-- Your assignment --
Wherever a line in the data holds the word "accomplish", pull that line out.

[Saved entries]

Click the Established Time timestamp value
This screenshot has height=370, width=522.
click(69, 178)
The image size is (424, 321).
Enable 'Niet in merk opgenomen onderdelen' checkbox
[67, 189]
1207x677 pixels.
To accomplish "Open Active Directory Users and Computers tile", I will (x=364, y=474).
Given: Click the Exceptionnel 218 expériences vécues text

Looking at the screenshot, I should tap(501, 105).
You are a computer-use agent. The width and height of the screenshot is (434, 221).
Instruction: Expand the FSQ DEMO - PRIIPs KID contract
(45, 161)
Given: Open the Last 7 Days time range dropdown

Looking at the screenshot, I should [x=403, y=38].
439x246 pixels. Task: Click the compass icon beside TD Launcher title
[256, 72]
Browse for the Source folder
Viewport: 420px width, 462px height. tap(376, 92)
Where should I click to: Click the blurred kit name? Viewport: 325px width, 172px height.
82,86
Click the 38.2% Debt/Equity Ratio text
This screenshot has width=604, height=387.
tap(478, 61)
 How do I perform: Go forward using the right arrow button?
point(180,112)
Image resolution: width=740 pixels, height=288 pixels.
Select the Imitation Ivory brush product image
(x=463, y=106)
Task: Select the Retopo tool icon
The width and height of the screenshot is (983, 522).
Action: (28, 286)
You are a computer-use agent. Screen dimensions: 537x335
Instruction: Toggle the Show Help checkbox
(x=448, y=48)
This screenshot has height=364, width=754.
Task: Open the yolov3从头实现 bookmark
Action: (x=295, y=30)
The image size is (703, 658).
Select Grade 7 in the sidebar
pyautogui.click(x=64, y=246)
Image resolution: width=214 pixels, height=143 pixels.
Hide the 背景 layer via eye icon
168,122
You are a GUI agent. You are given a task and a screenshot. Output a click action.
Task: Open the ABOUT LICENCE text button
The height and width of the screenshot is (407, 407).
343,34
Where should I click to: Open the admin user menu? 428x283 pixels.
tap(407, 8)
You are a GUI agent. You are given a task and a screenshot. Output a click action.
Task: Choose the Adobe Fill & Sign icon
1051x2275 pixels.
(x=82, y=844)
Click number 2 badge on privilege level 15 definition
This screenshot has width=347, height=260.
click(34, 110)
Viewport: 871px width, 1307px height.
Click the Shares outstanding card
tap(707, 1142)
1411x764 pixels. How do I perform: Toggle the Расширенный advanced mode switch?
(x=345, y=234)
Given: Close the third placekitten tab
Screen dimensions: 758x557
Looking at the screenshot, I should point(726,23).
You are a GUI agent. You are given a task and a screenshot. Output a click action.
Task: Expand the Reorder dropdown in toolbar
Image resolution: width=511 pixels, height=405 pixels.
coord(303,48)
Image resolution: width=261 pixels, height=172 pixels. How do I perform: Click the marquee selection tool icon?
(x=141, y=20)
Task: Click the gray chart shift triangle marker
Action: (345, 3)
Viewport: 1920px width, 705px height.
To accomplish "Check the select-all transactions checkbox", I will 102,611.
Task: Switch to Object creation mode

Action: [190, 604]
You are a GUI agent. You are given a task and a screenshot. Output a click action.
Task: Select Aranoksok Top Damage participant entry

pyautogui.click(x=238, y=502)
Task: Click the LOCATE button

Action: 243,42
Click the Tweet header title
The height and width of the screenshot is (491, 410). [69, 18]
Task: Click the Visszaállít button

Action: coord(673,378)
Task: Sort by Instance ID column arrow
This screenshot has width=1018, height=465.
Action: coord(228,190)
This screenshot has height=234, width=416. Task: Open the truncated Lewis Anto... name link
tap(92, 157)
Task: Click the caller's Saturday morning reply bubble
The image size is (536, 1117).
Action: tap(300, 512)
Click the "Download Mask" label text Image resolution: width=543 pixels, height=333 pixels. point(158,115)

-- Worked solution --
To accomplish "Open Active Directory Users and Computers tile", I will (x=364, y=474).
To accomplish "Check the select-all transactions checkbox", I will 102,611.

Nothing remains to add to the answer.